# Count Special Nodes In Generic Tree

Posted: 1 Aug, 2020
Difficulty: Hard

## PROBLEM STATEMENT

#### A Node is a Special Node if there is a path from the root to that Node with all distinct elements.

##### Input format :
``````The first line contains an integer 'T' which denotes the number of test cases or queries to be run. Then the test cases follow.

The first and only line of each test case or query contains Elements in level order form separated by space (as per done in class). Order is -
Root_data, n (No_Of_Child_Of_Root), n children, and so on for every element

Elements are in the level order form and on a level from left to right.

For example, the input for the tree depicted in the below image would be :
`````` ``````1
2
2 3
1
4
2
5 6
1
7
0
0
0

Explanation :

Level 1 :
The root node of the tree has value 1 hence the first value. Now, on the second line, we have 2 which means root has 2 children. The values of the two children are 2 and 3 which is given on the third line.

Level 2 :
Now, in the level order traversal, we visit the data node 2 and see the number of children it has, which is given on the fourth line followed by the value(s) of its child/children. Here, data node 2 has only 1 child and hence the value mentioned on the fifth line is 4.

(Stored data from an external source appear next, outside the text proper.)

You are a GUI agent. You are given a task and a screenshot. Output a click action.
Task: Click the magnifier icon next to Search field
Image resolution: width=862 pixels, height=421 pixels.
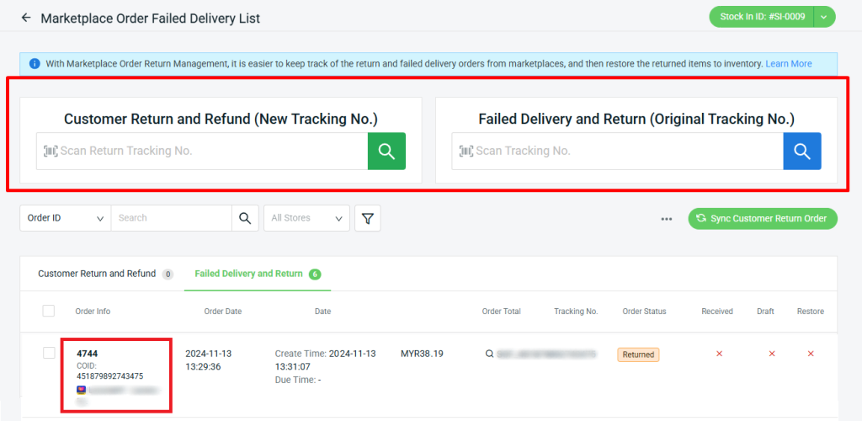(x=244, y=218)
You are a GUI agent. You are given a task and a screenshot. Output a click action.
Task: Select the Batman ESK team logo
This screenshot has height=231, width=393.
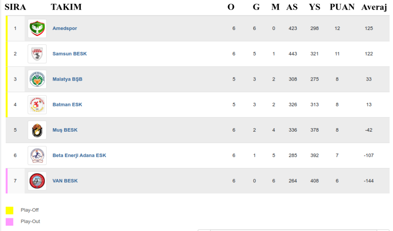click(37, 104)
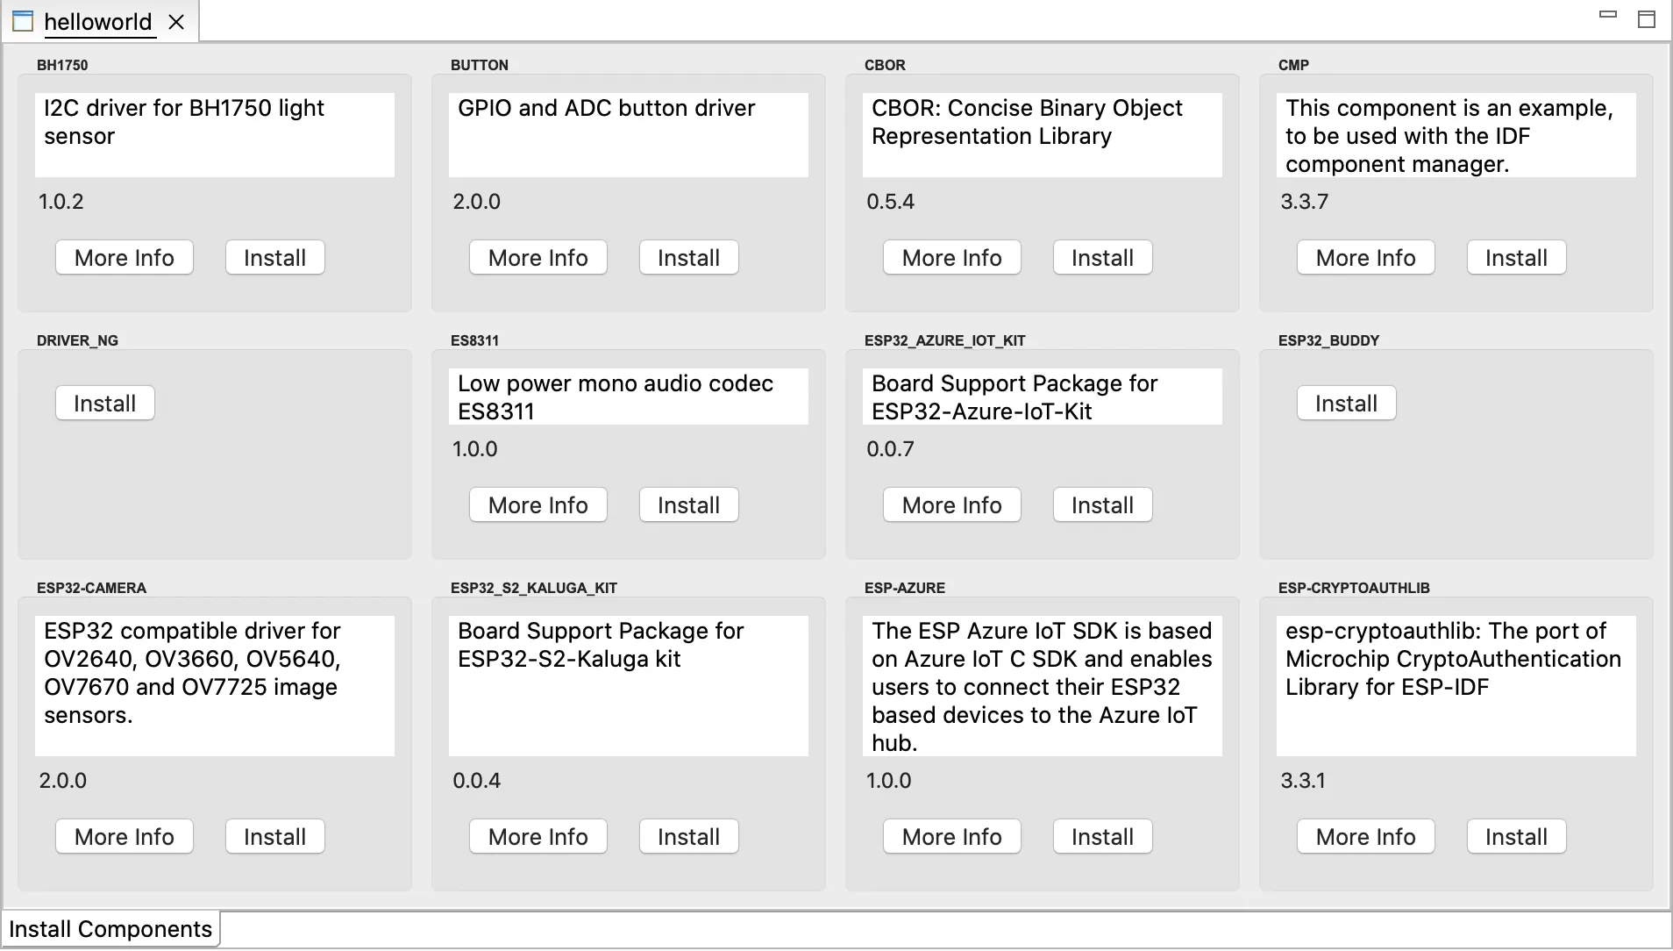Screen dimensions: 1673x951
Task: Install the BH1750 light sensor component
Action: [274, 258]
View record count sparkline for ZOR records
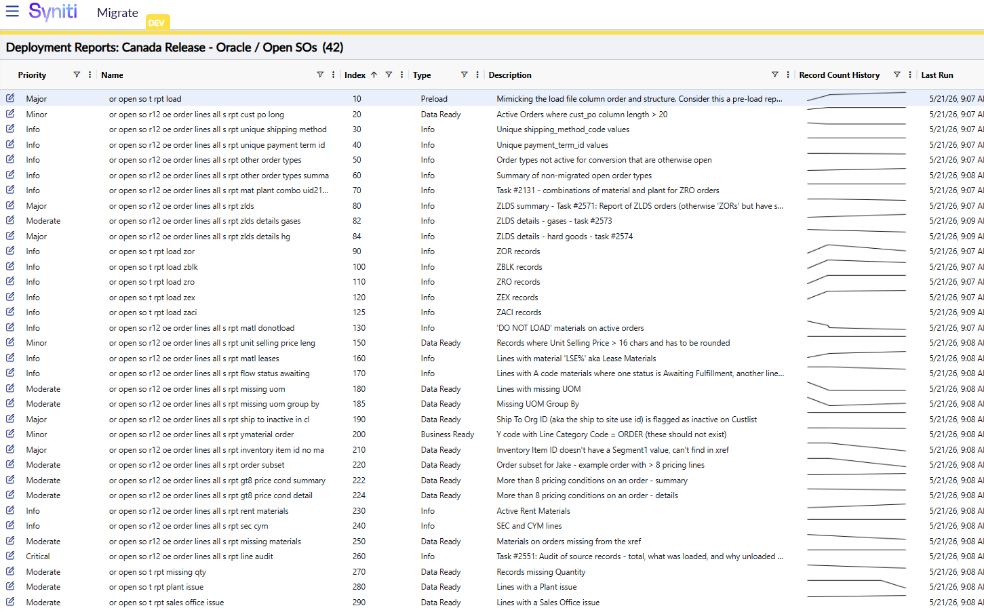Image resolution: width=984 pixels, height=610 pixels. 857,250
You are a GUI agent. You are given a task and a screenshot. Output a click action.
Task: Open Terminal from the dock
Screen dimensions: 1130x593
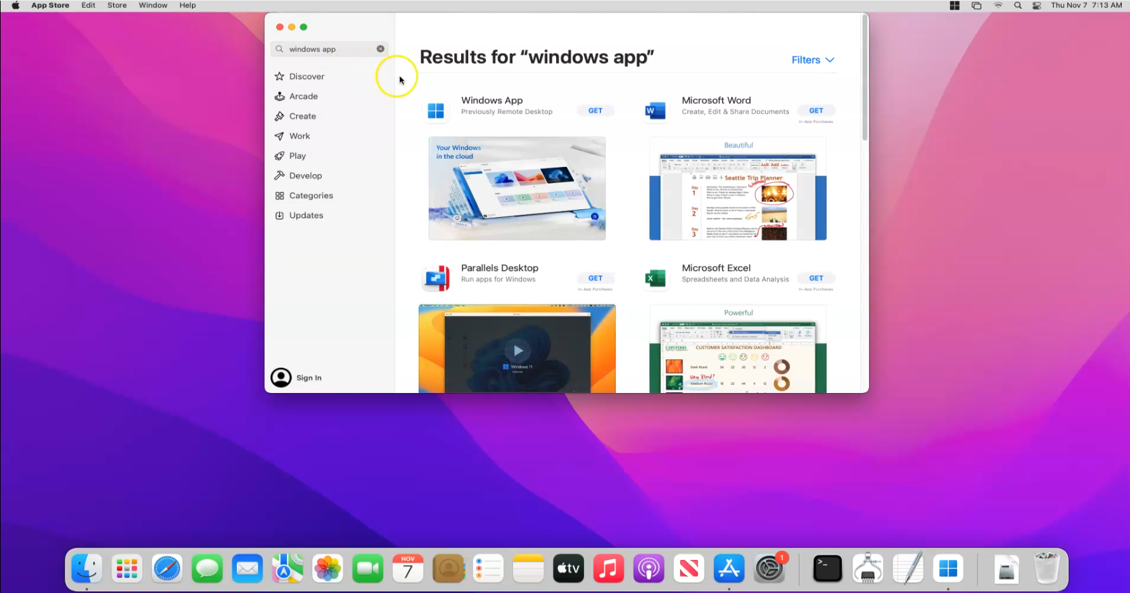[x=827, y=569]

Next node in the level order traversal is the data node 3. It has 2 children as given on the 6th line. After that, on the 7th line, we have the values of its children which are 5 and 6.

Level 3 :
The first node on level three is 4 and it has 1 child as mentioned on the eighth line. On the ninth line, we have the value of the child as 7.
The second node is 5 which has 0 or no children and has been mentioned on the tenth line.
The third node is 6 which has 0 or no children and has been mentioned on the eleventh line.

Level 4 :
There is only 1 node at level 4 which is 7 and has 0 children or no children as mentioned on the twelfth line.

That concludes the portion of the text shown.